Detail from a chart including Chinese, Russian and Hebrew characters, images of a human eye and an American flag, and color blocks in blue, green, and orange.

Mayerle’s Lithographed International Test Chart, 1907

By Stephen P. Rice ~

Originally published in Hidden Treasure: The National Library of Medicine, 2011.

International eye chart, on a wooden stand.
Mayerle’s Lithographed International Test Chart, 1907

This multilingual eye-test chart, published in 1907, was the creation of the optometrist George Mayerle (ca. 1870–1929), a “Graduate German Expert Optician” who set up shop in San Francisco in the mid-1890s. Optometry was professionalizing at the time, and Mayerle was on board. A charter member of the American Optometric Association at its founding in 1898, a decade later (not long after the eye chart appeared) Mayerle delivered a lecture on “The Progress of Optical Science” at a national conference of opticians. Typically, professionalizers were anxious to make a distinction between certified, licensed expert practitioners and undiplomaed marketers of nostrums and products. But Mayerle straddled the line. If he saw himself as a scientific practitioner, he was also right at home in optometry’s peddler tradition, selling a variety of products to a national market, including “Mayerle’s Diamond Crystal Eye Glasses” and “Mayerle’s Eyewater,” which he pitched as “the Greatest Eye Tonic” and sold by mail order and in drugstores.
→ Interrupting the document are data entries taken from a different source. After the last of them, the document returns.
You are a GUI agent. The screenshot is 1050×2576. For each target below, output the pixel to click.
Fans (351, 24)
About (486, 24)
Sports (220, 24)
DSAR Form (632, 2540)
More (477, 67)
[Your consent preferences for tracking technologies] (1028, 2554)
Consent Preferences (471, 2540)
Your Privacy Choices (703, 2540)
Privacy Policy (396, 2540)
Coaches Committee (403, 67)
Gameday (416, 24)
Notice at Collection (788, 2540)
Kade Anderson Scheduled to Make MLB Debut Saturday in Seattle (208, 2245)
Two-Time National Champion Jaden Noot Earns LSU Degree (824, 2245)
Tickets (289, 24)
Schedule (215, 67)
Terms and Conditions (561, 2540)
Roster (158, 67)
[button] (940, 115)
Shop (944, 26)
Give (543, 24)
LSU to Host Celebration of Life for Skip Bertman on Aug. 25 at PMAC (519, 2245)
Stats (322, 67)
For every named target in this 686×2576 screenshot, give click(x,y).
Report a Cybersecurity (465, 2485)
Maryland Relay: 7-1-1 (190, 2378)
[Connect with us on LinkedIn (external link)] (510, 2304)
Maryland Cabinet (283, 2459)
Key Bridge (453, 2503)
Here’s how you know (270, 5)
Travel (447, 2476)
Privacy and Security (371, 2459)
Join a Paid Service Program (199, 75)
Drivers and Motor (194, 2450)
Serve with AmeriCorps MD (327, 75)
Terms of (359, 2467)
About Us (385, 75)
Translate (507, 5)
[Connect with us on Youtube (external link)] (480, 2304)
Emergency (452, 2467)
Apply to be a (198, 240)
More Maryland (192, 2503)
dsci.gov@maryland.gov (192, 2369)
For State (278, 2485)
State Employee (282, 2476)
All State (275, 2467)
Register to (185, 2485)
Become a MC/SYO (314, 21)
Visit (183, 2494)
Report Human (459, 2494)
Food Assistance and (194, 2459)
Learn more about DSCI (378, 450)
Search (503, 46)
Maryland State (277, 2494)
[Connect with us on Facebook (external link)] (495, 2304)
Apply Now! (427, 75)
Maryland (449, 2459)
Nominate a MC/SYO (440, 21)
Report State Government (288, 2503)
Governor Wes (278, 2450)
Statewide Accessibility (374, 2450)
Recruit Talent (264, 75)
An eye chart with a white background in Chinese, Russian, Hebrew, English, Japanese, and images, with color blocks and astigmatism tests.
Optometrist George Mayerle combined an array of eye tests on a single chart that, he boasted, was “accurate, artistic, ornamental, practical and reliable.” Marketing the chart to fellow practitioners, he promised that it “makes a good impression and convinces the patient of your professional expertness.”
National Library of Medicine #101573438

His eye chart, which he claimed to be “the result of many years of theoretical study and practical experience,” combined four subjective tests done during an eye examination. Running through the middle of the chart, the seven vertical panels test for acuity of vision with characters in the Roman alphabet (for English, German, and other European readers) and also in Japanese, Chinese, Russian, and Hebrew. A panel in the center replaces the alphabetic characters with symbols for children and adults who were illiterate or who could not read any of the other writing systems offered. Directly above the center panel is a version of the radiant dial that tests for astigmatism. On either side of that are lines that test the muscular strength of the eyes. Finally, across the bottom, boxes test for color vision, a feature intended especially (according to one advertisement) for those working on railroads and steamboats. The chart measures 22 by 28 inches and is printed on heavy cardboard; a positive version of it appears on one side, a negative version on the reverse. It sold for $3.00 or for $6.00 with a special cabinet designed to reveal only those parts of the chart needed at the time (“thus avoiding many unnecessary questions”).

An eye chart with a black background in 6 languages and symbols.
Mayerle’s chart was two-sided, reproducing the chart with a black background on the opposite side.
National Library of Medicine #101573841
Detail from an an eye chart with a white background showing images, a cat, a dog, an American flag, and a human eye.
Mayerle’s chart included images, to make it more universally useful.
National Library of Medicine #101573438

The “international” chart is an artifact of an immigrant nation—produced by a German optician in a polyglot city where West met East (and which was then undergoing massive rebuilding after the 1906 earthquake)—and of a globalizing economy. One advertisement promoted it as “the only chart published that can be used by people of any nationality,” such as might be needed by a practitioner in almost any American city. Another ad, which appeared around the same time, touted it as “the only chart…that can be used equally well in any part of the world.” Mayerle’s internationalism was part of a marketing strategy, but when it suited him he could patriotically claim that his wares contributed to the project of American imperial expansion. A 1902 advertisement, for instance, boasted that a pair of his eyeglasses was used “at Manila, during the Spanish-American War,” by none other than Admiral Dewey himself.

Stephen P. Rice is Professor of American Studies at Ramapo College of New Jersey. He is author of Minding the Machine: Languages of Class in Early Industrial America. His research focuses on nineteenth-century commercial wood engraving and visual culture in the United States.